# [PROBLEM DESCRIPTION]
Take the data below and repeat it exactly.

* * * *

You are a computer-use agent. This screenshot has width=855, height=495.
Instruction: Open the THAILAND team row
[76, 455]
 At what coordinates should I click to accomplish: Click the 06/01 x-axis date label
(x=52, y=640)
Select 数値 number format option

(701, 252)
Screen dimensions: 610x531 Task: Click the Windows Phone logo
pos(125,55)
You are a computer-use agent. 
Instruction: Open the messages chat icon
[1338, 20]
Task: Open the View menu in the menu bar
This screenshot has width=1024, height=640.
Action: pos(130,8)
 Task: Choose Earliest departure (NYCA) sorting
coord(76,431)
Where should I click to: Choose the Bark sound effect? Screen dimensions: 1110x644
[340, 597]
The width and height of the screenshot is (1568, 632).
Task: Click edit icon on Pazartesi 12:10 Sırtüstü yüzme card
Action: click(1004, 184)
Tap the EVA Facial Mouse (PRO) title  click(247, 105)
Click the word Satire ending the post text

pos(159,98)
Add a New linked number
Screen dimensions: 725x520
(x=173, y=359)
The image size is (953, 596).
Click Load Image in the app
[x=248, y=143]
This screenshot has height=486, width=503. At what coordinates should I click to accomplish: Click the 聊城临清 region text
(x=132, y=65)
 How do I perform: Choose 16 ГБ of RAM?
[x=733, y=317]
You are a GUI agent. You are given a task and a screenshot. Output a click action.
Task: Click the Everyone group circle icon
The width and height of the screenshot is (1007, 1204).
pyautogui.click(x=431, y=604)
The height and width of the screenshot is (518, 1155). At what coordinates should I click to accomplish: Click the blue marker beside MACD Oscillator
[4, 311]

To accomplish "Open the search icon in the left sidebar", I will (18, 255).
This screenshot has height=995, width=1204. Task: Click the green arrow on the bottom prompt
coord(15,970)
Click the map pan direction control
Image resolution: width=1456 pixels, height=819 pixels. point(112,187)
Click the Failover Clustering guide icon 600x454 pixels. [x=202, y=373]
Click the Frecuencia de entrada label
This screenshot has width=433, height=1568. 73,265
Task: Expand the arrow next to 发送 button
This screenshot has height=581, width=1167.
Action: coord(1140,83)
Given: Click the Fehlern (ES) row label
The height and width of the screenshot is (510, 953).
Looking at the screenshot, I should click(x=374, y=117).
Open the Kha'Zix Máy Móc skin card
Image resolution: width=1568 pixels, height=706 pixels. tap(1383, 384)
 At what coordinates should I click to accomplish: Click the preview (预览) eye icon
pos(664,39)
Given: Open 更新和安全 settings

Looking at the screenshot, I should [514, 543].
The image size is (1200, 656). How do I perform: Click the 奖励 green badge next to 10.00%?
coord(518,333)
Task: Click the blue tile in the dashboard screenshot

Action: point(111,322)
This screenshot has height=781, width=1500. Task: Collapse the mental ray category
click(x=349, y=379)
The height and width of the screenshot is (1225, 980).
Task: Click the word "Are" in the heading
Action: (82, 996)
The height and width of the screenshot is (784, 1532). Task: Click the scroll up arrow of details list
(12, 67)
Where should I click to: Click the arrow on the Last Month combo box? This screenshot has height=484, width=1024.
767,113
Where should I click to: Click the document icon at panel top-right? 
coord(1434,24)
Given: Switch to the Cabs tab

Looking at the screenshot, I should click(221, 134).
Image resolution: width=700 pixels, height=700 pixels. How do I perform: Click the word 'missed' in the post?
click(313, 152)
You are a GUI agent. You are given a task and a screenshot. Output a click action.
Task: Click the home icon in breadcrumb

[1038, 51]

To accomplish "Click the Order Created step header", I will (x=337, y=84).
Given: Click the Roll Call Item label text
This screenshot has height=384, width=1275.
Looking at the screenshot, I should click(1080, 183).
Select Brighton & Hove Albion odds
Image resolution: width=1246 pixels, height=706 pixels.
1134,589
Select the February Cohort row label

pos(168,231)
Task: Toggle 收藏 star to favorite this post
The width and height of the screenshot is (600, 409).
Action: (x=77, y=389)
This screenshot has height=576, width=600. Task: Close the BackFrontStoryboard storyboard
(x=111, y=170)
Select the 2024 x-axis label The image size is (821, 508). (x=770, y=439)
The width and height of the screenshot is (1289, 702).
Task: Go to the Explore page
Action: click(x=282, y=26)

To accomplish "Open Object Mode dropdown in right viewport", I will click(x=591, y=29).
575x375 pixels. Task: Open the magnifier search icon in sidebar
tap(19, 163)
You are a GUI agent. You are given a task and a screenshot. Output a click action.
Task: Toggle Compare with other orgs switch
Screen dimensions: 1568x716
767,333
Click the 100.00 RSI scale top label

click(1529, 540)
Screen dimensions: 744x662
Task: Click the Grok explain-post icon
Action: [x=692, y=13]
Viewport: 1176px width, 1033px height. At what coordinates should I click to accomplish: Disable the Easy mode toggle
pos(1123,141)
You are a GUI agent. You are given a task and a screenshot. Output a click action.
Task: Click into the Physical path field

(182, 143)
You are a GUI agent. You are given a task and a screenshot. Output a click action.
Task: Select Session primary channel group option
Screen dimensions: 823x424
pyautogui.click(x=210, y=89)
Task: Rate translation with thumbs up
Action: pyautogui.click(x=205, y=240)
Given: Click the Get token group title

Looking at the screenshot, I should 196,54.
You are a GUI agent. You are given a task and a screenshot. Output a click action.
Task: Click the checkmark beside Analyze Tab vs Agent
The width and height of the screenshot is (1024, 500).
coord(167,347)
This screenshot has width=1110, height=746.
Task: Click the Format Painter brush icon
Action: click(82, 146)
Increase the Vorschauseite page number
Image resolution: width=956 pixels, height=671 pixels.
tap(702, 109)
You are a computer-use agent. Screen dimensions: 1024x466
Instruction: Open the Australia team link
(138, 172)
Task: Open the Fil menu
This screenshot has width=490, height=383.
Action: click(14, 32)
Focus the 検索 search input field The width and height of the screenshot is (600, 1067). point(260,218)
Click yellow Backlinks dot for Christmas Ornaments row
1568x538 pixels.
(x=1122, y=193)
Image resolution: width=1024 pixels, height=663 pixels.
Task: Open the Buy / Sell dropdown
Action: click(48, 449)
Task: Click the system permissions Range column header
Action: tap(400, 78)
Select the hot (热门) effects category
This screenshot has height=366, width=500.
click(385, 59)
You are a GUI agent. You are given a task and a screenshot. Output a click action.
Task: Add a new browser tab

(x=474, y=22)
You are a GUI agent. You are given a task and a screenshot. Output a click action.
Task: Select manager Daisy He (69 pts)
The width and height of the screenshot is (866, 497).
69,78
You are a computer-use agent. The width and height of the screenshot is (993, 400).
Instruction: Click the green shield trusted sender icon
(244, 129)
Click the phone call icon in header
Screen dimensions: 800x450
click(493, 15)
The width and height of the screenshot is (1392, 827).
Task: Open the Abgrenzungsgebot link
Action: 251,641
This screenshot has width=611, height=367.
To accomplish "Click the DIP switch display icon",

* * * *

# [RESPONSE AREA]
You are a computer-use agent. This screenshot has width=855, height=495.
Instruction: Open the THAILAND team row
[76, 455]
 At what coordinates should I click to accomplish: Click the 06/01 x-axis date label
(x=52, y=640)
Select 数値 number format option

(701, 252)
Screen dimensions: 610x531 Task: Click the Windows Phone logo
pos(125,55)
You are a computer-use agent. 
Instruction: Open the messages chat icon
[1338, 20]
Task: Open the View menu in the menu bar
This screenshot has width=1024, height=640.
Action: pos(130,8)
 Task: Choose Earliest departure (NYCA) sorting
coord(76,431)
Where should I click to: Choose the Bark sound effect? Screen dimensions: 1110x644
[340, 597]
The width and height of the screenshot is (1568, 632).
Task: Click edit icon on Pazartesi 12:10 Sırtüstü yüzme card
Action: click(1004, 184)
Tap the EVA Facial Mouse (PRO) title  click(247, 105)
Click the word Satire ending the post text

pos(159,98)
Add a New linked number
Screen dimensions: 725x520
(x=173, y=359)
The image size is (953, 596).
Click Load Image in the app
[x=248, y=143]
This screenshot has height=486, width=503. At what coordinates should I click to accomplish: Click the 聊城临清 region text
(x=132, y=65)
 How do I perform: Choose 16 ГБ of RAM?
[x=733, y=317]
You are a GUI agent. You are given a task and a screenshot. Output a click action.
Task: Click the Everyone group circle icon
The width and height of the screenshot is (1007, 1204).
pyautogui.click(x=431, y=604)
The height and width of the screenshot is (518, 1155). At what coordinates should I click to accomplish: Click the blue marker beside MACD Oscillator
[4, 311]

To accomplish "Open the search icon in the left sidebar", I will (18, 255).
This screenshot has height=995, width=1204. Task: Click the green arrow on the bottom prompt
coord(15,970)
Click the map pan direction control
Image resolution: width=1456 pixels, height=819 pixels. point(112,187)
Click the Failover Clustering guide icon 600x454 pixels. [x=202, y=373]
Click the Frecuencia de entrada label
This screenshot has width=433, height=1568. 73,265
Task: Expand the arrow next to 发送 button
This screenshot has height=581, width=1167.
Action: coord(1140,83)
Given: Click the Fehlern (ES) row label
The height and width of the screenshot is (510, 953).
Looking at the screenshot, I should click(x=374, y=117).
Open the Kha'Zix Máy Móc skin card
Image resolution: width=1568 pixels, height=706 pixels. tap(1383, 384)
 At what coordinates should I click to accomplish: Click the preview (预览) eye icon
pos(664,39)
Given: Open 更新和安全 settings

Looking at the screenshot, I should [514, 543].
The image size is (1200, 656). How do I perform: Click the 奖励 green badge next to 10.00%?
coord(518,333)
Task: Click the blue tile in the dashboard screenshot

Action: point(111,322)
This screenshot has height=781, width=1500. Task: Collapse the mental ray category
click(x=349, y=379)
The height and width of the screenshot is (1225, 980).
Task: Click the word "Are" in the heading
Action: (82, 996)
The height and width of the screenshot is (784, 1532). Task: Click the scroll up arrow of details list
(12, 67)
Where should I click to: Click the arrow on the Last Month combo box? This screenshot has height=484, width=1024.
767,113
Where should I click to: Click the document icon at panel top-right? 
coord(1434,24)
Given: Switch to the Cabs tab

Looking at the screenshot, I should click(221, 134).
Image resolution: width=700 pixels, height=700 pixels. How do I perform: Click the word 'missed' in the post?
click(313, 152)
You are a GUI agent. You are given a task and a screenshot. Output a click action.
Task: Click the home icon in breadcrumb

[1038, 51]

To accomplish "Click the Order Created step header", I will (x=337, y=84).
Given: Click the Roll Call Item label text
This screenshot has height=384, width=1275.
Looking at the screenshot, I should click(1080, 183).
Select Brighton & Hove Albion odds
Image resolution: width=1246 pixels, height=706 pixels.
1134,589
Select the February Cohort row label

pos(168,231)
Task: Toggle 收藏 star to favorite this post
The width and height of the screenshot is (600, 409).
Action: (x=77, y=389)
This screenshot has height=576, width=600. Task: Close the BackFrontStoryboard storyboard
(x=111, y=170)
Select the 2024 x-axis label The image size is (821, 508). (x=770, y=439)
The width and height of the screenshot is (1289, 702).
Task: Go to the Explore page
Action: click(x=282, y=26)

To accomplish "Open Object Mode dropdown in right viewport", I will click(x=591, y=29).
575x375 pixels. Task: Open the magnifier search icon in sidebar
tap(19, 163)
You are a GUI agent. You are given a task and a screenshot. Output a click action.
Task: Toggle Compare with other orgs switch
Screen dimensions: 1568x716
767,333
Click the 100.00 RSI scale top label

click(1529, 540)
Screen dimensions: 744x662
Task: Click the Grok explain-post icon
Action: [x=692, y=13]
Viewport: 1176px width, 1033px height. At what coordinates should I click to accomplish: Disable the Easy mode toggle
pos(1123,141)
You are a GUI agent. You are given a task and a screenshot. Output a click action.
Task: Click into the Physical path field

(182, 143)
You are a GUI agent. You are given a task and a screenshot. Output a click action.
Task: Select Session primary channel group option
Screen dimensions: 823x424
pyautogui.click(x=210, y=89)
Task: Rate translation with thumbs up
Action: pyautogui.click(x=205, y=240)
Given: Click the Get token group title

Looking at the screenshot, I should 196,54.
You are a GUI agent. You are given a task and a screenshot. Output a click action.
Task: Click the checkmark beside Analyze Tab vs Agent
The width and height of the screenshot is (1024, 500).
coord(167,347)
This screenshot has width=1110, height=746.
Task: Click the Format Painter brush icon
Action: click(82, 146)
Increase the Vorschauseite page number
Image resolution: width=956 pixels, height=671 pixels.
tap(702, 109)
You are a computer-use agent. Screen dimensions: 1024x466
Instruction: Open the Australia team link
(138, 172)
Task: Open the Fil menu
This screenshot has width=490, height=383.
Action: click(14, 32)
Focus the 検索 search input field The width and height of the screenshot is (600, 1067). point(260,218)
Click yellow Backlinks dot for Christmas Ornaments row
1568x538 pixels.
(x=1122, y=193)
Image resolution: width=1024 pixels, height=663 pixels.
Task: Open the Buy / Sell dropdown
Action: click(48, 449)
Task: Click the system permissions Range column header
Action: tap(400, 78)
Select the hot (热门) effects category
This screenshot has height=366, width=500.
click(385, 59)
You are a GUI agent. You are given a task and a screenshot. Output a click action.
Task: Add a new browser tab

(x=474, y=22)
You are a GUI agent. You are given a task and a screenshot. Output a click action.
Task: Select manager Daisy He (69 pts)
The width and height of the screenshot is (866, 497).
69,78
You are a computer-use agent. The width and height of the screenshot is (993, 400).
Instruction: Click the green shield trusted sender icon
(244, 129)
Click the phone call icon in header
Screen dimensions: 800x450
click(493, 15)
The width and height of the screenshot is (1392, 827).
Task: Open the Abgrenzungsgebot link
Action: 251,641
This screenshot has width=611, height=367.
To accomplish "Click the DIP switch display icon",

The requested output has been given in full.